How does the code pull the data from Outlook?

----------


## Per Olander

it loops through my inbox and takes all mail for a certain date range, sees if any attachments are excel file types, opens them and checks one of the fields with data, to see if its a file that it needs to work on or not.
but the error occurs in the mailing process from the ipad, when I handle the files manually I also see these extra rows and columns once in a while.

----------


## cnodnarb

I know this sounds redundant but...

In iPad numbers, is there always data in cell 'B1' before transferring to excel?

----------


## Norie

Per

It sounds like something that you'll either have to fix at the Numbers end or in Excel.

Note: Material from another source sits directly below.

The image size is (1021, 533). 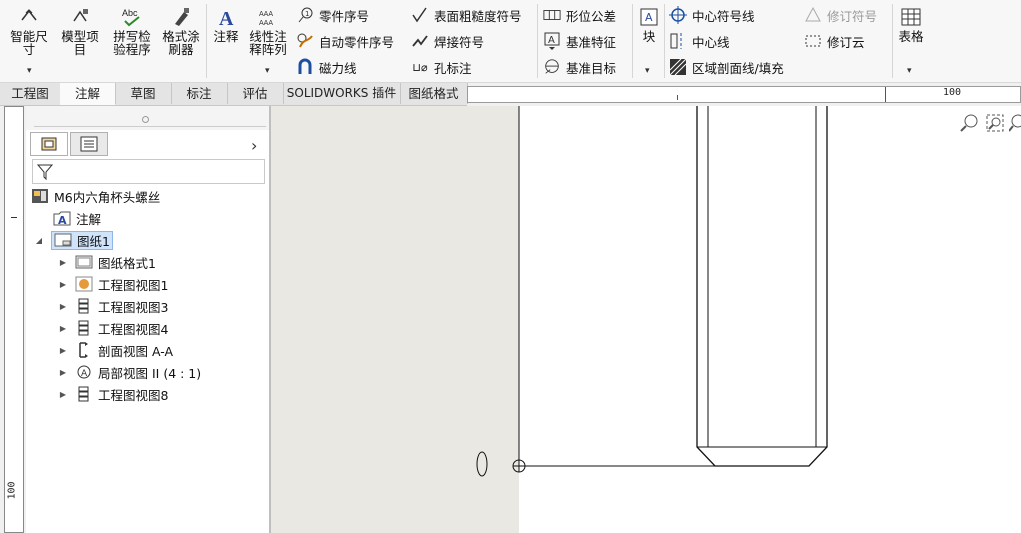 What do you see at coordinates (49, 144) in the screenshot?
I see `feature-manager-tab` at bounding box center [49, 144].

Looking at the images it appears that in some cases you have a blank column A, so why not just delete that if it's there?

----------


## Per Olander

@ cnodnarb:

There is normally only data in the fields I have black'ed out, the formulas in A1/B2 are just dummy functions I entered to emphasise the problem. 

@ Norie:

the blank column A could be deleted yes, but this is something I have been working on as an extention to an old system - it would involve a lot of users if I change the template (ie. it would cause more chaos than solutions), and a blank column should not be the problem. If I delete it, the conversion from Numbers to Excel would still mean, that what should be in column A will sometimes be in column B, where the problem now is, that what should be in B is sometimes in C - it wouldn't solve the problem.

----------


## Norie

Per

I'm suggesting deleting the blank column using the code you are using to extract the attachments from Outlook.

I don't see how that would change any template or involve users.

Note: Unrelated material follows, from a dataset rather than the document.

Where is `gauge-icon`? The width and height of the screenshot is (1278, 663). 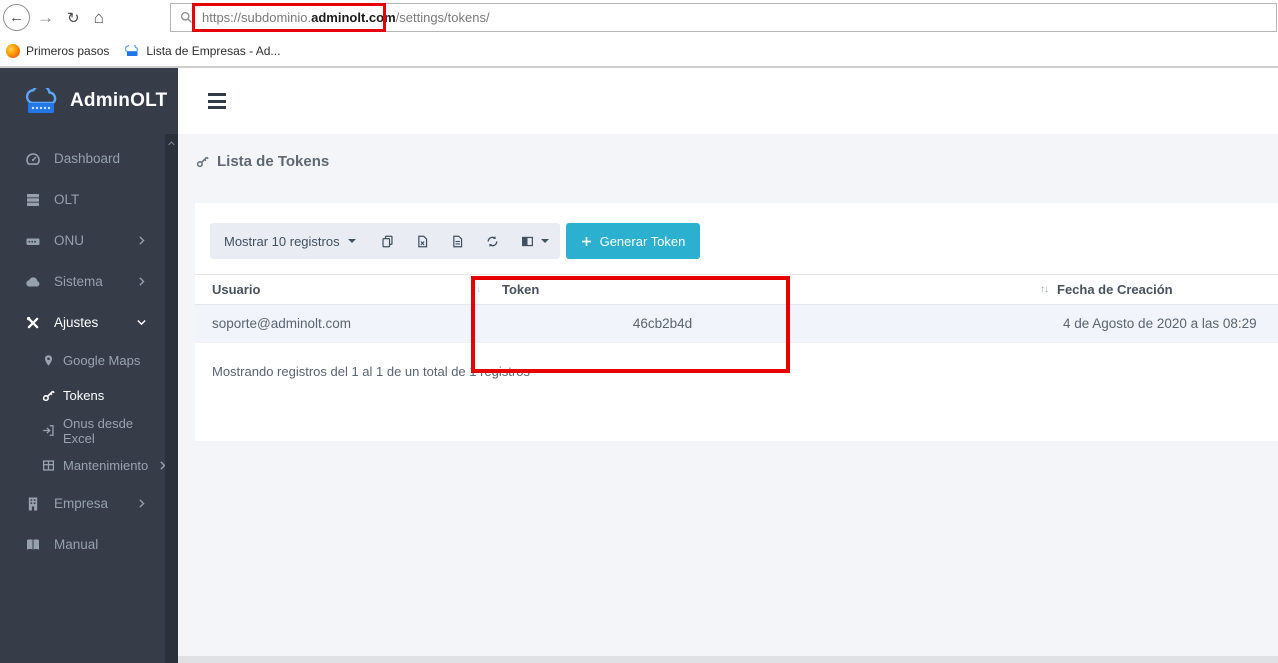 gauge-icon is located at coordinates (33, 158).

If there is data that's in C but should be in B when you delete column A it will move into the correct column.

----------


## Per Olander

please look at the two pictures - its not a matter of column reference, its a matter of consistency. as you can see in the picture from Excel, there is a whole new all-white row 1 and column A that was not even present in Numbers.

if I do as you suggest, iPad Numbers will still once in a while insert the extra blank row and column as in the pictures, and when I then assume everything is where it should be in A, it will once in a while be in B.

I dont want to correct the template, since we are sending these datafiles to our customers directly, where they are also running some macros on them - All I want is to know if I can avoid iPad Numbers to screw the file up in the e-mailing process.

----------


## Norie

I don't know anything about iPad Numbers so I'm afraid I can't help you.

----------